> What is required: Copy out all the lines of the data that hold the word "Task".

Records contained in a dataset:
Start of Block
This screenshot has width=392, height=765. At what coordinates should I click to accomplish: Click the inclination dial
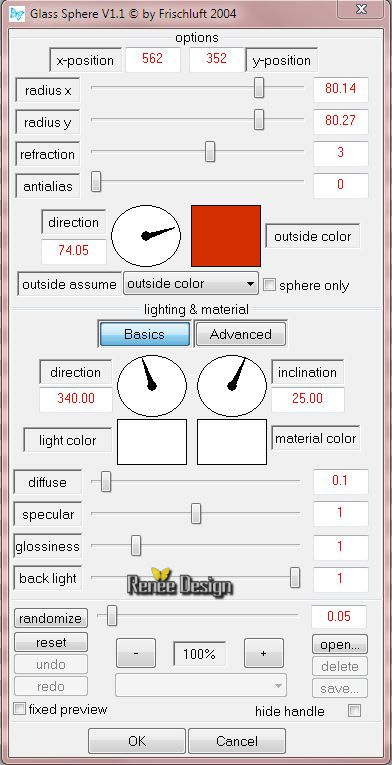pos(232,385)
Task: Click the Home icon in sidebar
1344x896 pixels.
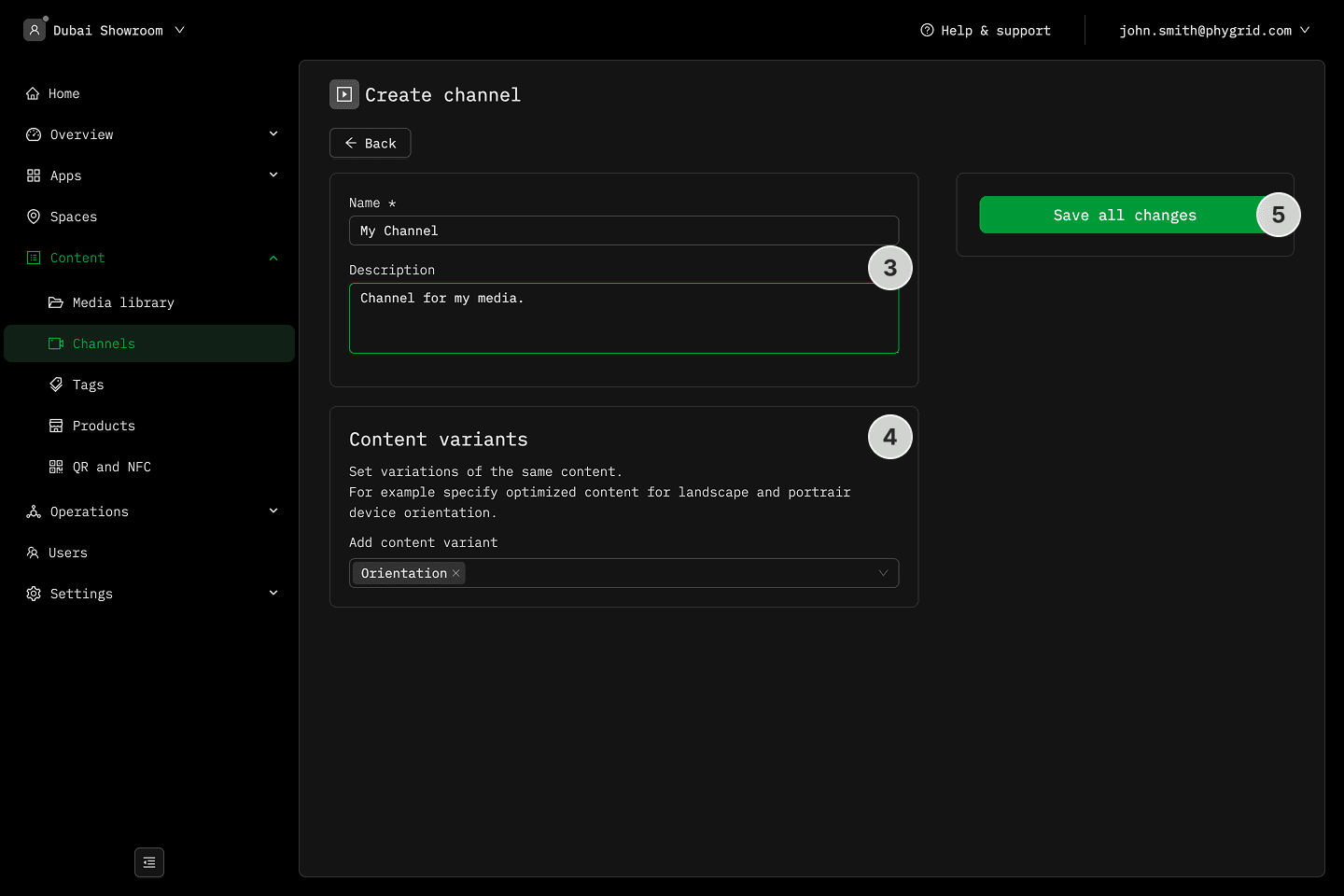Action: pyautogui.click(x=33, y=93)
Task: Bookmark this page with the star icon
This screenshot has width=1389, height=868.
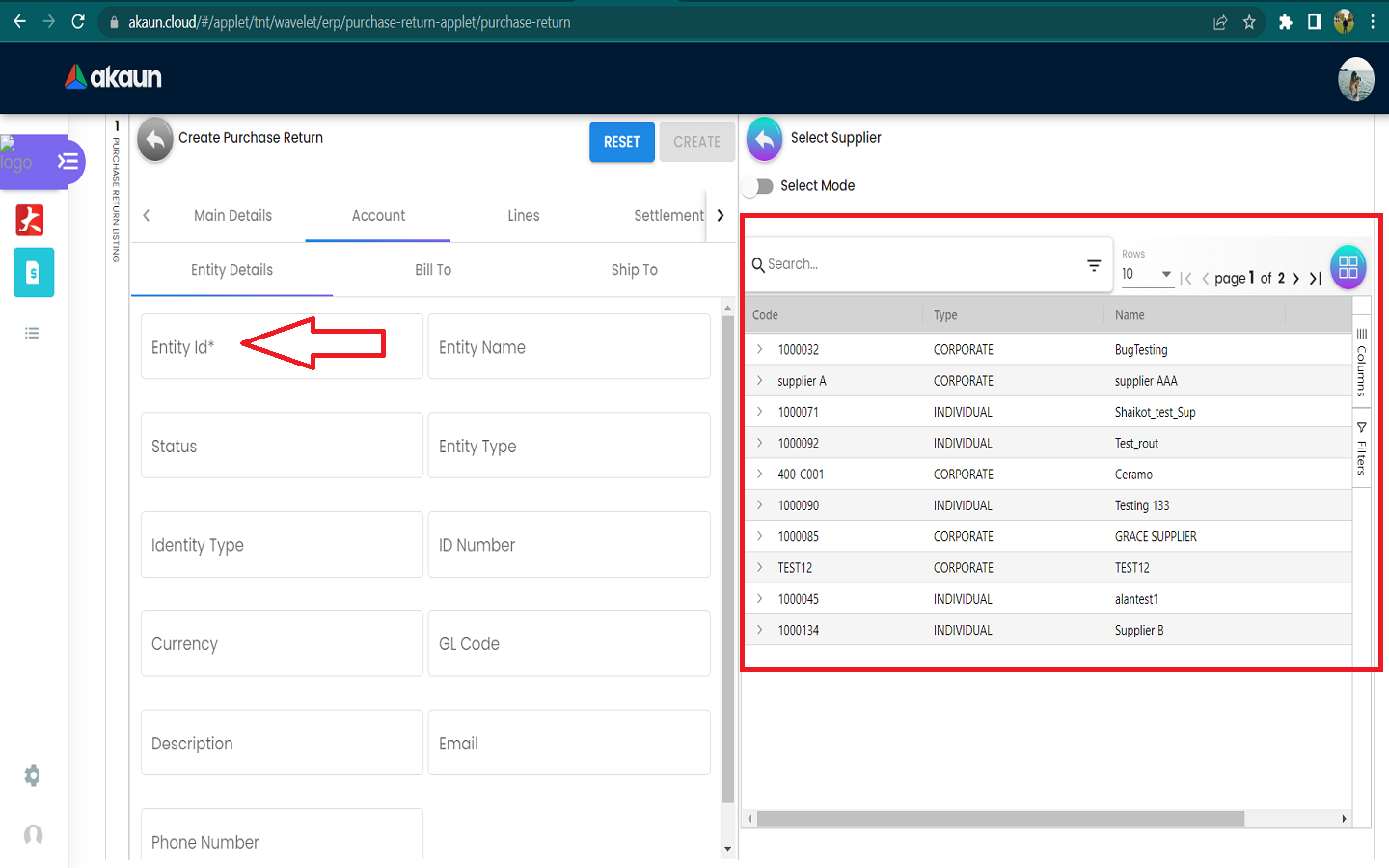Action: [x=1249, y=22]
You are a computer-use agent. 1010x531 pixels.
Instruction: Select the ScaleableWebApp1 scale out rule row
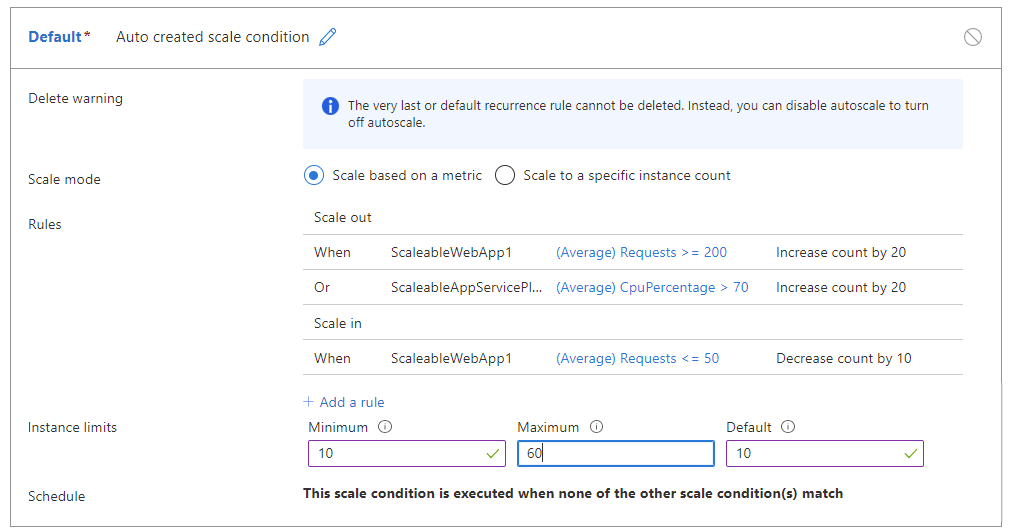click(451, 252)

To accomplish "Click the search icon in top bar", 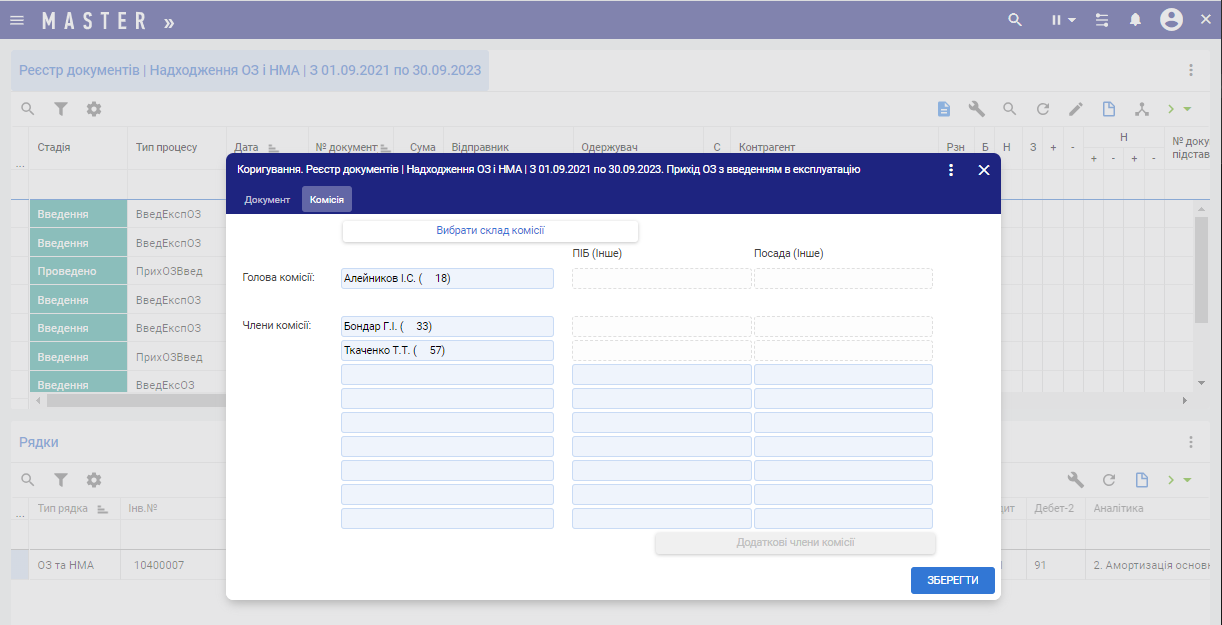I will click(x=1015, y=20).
End of Block
> Written response:
Task: Click the Home icon in sidebar
Task: Bookmark this page with the star icon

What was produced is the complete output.